One year ago Bella had open heart surgery to repair her complete AV Canal. Truthfully, I can barely breathe thinking back on that day. We were so excited – excited that she was FINALLY, finally getting the surgery they said would save her life. Well, it was a drop in the bucket. We did go home - everyone so happy and promising us the moon. So not true. We were home ten days – 10 days before we were back in TCH and we didn’t leave again till July. That was when she was really sick. That was when she had three more operations. That was when she was on the brink of death. So I look back on today and wow – what a huge thing, Open Heart Surgery. We were so worried, so stressed, but it was just preparation for what was to come when she really was so unstable. Oh. My heart hurts.

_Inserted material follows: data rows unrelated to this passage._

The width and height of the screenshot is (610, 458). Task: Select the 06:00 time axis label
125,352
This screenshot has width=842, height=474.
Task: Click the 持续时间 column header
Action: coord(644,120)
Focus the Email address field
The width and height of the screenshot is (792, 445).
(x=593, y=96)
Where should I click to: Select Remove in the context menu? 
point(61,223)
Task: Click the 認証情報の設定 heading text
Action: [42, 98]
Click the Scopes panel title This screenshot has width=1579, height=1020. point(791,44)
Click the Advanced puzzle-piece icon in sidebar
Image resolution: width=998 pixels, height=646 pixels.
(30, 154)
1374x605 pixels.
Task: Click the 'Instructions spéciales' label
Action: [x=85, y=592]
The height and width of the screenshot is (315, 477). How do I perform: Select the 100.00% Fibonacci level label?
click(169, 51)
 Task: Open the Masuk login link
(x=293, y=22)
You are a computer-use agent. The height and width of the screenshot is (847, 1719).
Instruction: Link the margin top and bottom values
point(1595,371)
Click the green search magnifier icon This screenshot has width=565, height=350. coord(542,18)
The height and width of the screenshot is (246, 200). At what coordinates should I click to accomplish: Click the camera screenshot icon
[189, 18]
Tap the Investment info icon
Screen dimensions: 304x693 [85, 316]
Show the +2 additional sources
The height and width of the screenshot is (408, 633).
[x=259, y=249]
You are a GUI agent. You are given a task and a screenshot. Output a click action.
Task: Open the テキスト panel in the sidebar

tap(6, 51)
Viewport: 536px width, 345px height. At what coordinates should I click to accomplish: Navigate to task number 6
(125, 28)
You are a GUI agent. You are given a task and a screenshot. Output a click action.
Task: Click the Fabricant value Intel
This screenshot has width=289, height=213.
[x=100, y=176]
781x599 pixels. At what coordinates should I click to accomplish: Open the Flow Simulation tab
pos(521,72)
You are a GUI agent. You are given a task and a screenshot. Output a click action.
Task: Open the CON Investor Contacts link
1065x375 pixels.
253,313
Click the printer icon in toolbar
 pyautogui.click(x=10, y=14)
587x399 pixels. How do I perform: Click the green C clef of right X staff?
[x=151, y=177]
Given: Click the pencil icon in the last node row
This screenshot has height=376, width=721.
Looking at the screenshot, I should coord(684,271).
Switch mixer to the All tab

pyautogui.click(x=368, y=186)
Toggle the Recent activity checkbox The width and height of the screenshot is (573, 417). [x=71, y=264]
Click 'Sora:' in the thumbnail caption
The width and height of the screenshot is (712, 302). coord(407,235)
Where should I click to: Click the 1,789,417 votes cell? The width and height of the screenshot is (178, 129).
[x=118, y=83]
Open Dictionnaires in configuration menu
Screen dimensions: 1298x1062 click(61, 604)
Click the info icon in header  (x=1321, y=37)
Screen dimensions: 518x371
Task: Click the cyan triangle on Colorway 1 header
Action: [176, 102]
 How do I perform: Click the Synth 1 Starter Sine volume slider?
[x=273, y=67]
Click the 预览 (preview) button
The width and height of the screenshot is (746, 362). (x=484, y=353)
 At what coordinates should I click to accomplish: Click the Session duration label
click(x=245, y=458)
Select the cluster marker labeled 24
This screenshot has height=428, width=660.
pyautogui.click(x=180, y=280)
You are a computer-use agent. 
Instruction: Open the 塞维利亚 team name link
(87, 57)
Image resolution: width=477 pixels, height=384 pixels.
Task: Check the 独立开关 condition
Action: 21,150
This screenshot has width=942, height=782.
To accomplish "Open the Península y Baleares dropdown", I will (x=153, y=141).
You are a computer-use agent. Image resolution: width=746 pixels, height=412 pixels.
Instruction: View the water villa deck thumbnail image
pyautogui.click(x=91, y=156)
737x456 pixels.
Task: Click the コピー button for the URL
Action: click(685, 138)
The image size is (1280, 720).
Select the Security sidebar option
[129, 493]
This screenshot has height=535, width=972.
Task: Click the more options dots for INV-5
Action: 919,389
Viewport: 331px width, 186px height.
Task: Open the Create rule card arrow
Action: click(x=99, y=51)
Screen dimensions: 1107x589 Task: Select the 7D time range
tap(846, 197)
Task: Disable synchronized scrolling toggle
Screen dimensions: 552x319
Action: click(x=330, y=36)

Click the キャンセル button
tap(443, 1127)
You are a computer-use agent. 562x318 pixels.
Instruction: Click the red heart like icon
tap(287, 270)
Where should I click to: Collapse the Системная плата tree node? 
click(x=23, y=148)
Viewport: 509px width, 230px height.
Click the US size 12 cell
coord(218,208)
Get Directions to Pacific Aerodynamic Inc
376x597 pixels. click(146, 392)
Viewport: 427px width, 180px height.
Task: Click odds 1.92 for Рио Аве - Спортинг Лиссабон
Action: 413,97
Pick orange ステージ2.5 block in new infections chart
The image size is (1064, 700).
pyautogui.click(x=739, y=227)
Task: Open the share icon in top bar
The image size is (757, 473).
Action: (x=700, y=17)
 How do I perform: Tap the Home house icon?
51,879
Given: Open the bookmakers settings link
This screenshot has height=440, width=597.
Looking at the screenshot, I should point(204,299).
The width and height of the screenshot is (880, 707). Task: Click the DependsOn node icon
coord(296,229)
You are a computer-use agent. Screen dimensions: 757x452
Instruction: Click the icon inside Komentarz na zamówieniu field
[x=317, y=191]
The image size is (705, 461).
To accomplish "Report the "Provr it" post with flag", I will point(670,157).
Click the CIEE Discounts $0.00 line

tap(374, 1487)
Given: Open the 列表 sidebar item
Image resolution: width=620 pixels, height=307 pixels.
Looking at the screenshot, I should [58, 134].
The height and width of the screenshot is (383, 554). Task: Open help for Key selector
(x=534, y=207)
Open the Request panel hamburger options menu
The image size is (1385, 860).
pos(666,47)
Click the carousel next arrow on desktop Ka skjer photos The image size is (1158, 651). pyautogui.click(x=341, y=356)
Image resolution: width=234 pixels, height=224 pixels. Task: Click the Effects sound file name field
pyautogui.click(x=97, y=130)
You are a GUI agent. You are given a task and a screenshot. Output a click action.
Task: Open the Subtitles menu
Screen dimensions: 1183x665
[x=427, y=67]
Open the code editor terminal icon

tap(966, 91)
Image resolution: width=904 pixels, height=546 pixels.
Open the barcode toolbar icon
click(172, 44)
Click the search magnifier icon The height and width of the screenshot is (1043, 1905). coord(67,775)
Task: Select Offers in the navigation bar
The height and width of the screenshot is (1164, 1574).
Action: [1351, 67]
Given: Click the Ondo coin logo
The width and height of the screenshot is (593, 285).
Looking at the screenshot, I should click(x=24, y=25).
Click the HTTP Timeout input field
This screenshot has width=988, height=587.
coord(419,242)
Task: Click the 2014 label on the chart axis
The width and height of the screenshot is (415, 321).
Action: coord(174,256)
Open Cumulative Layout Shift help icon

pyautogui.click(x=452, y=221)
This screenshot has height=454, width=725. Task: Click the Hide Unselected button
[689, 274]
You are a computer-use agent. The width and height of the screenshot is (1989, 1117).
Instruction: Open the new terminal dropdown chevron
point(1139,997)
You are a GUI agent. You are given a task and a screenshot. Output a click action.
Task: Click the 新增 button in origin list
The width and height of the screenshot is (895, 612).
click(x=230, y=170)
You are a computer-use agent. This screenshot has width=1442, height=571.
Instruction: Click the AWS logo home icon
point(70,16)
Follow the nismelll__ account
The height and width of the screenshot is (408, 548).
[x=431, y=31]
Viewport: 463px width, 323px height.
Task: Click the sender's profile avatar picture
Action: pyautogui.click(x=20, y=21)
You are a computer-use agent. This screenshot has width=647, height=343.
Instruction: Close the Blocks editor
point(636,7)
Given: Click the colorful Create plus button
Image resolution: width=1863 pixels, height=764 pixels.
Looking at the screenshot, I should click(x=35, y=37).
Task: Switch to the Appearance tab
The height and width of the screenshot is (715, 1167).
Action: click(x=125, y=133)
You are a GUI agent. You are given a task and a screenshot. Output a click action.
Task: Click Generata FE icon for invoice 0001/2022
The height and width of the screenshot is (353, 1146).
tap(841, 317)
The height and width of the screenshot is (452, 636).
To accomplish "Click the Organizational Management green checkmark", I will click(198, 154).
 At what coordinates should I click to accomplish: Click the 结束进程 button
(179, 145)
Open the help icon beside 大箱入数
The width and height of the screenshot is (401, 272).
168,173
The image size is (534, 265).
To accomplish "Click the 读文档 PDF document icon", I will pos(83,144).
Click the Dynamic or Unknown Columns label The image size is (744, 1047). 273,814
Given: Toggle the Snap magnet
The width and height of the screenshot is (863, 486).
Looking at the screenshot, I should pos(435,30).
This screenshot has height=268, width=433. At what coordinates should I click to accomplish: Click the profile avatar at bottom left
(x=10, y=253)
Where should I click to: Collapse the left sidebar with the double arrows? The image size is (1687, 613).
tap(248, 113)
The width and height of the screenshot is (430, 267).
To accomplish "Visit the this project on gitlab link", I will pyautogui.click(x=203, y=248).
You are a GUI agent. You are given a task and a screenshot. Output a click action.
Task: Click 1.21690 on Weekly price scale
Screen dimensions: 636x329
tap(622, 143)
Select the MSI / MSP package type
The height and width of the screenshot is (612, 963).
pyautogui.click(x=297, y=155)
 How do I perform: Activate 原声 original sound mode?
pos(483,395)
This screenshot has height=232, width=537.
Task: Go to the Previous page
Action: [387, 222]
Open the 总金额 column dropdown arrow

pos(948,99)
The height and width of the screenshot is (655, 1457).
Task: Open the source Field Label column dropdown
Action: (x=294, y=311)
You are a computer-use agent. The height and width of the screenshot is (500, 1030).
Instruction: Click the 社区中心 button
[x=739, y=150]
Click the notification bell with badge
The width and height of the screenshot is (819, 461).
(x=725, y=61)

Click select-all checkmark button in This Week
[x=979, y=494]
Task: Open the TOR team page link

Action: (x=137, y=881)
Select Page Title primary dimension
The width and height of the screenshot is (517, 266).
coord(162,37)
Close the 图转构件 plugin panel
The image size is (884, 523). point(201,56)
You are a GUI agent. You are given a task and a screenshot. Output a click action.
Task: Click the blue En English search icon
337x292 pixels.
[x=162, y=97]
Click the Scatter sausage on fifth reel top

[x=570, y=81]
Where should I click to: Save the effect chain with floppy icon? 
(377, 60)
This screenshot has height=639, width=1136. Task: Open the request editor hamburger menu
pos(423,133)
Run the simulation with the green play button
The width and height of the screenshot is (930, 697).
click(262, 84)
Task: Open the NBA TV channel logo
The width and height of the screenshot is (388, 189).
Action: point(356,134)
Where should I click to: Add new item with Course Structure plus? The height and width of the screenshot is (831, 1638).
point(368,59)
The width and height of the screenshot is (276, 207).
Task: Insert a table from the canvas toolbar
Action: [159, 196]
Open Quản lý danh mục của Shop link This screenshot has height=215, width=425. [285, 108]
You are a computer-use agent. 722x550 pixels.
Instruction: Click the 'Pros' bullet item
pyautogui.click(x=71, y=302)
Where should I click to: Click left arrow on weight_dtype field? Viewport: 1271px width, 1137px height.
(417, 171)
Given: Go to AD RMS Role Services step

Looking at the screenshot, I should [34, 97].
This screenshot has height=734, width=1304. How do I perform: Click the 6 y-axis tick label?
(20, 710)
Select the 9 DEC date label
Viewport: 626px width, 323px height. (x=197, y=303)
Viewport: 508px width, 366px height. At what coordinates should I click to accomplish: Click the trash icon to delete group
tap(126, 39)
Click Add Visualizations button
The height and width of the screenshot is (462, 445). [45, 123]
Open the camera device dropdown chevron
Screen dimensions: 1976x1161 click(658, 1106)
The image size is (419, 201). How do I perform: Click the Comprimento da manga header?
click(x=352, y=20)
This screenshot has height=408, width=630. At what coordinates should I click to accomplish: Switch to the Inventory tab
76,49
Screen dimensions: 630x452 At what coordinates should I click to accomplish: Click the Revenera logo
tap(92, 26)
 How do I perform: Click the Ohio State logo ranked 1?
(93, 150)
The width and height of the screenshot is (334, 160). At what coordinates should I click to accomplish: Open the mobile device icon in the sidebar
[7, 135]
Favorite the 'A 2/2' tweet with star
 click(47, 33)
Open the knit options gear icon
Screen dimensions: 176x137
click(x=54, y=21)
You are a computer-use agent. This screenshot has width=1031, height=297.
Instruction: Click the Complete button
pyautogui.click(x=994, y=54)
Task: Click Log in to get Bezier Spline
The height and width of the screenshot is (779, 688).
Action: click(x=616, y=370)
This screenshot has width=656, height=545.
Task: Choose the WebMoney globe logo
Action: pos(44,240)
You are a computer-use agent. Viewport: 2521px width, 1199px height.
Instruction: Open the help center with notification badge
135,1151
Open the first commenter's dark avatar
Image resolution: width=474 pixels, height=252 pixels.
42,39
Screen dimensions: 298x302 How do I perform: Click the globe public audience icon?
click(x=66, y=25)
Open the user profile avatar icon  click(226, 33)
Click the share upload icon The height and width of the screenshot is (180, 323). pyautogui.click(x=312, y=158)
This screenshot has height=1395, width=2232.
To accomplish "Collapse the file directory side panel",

I remember one year ago – the heart wrenching worry. I remember Sister Hudson coming up and sitting with us and waiting and waiting and waiting. Thank you Debbie. It meant the world to me to have you there. I remember sitting and listening to Dr. Salazaar telling us about the operation. I remember seeing her for the first time. I remember where we sat on the bridge and wrote out an email telling our families that it was finished and she was alive. But I didn’t know until today that Becca had to take the TAKS test that day. I don’t know who was babysitting my kids that day. (I think it was Marissa) How did they spend their day? Did anyone kiss them good night? My kids have been through a lot. They have survived. They are stronger for it. But I want to acknowledge their sacrifice. Thank you to Rachel White and Marissa for babysitting. How could we have made it without you?
One year ago they repaired my baby’s heart. I am so grateful it is still beating. I am so grateful that the other 7 hearts that live in this house have learned so much about compassion and sacrifice this past year. I love my family and although I wish they hadn’t gone through this last year, we did. And we survived.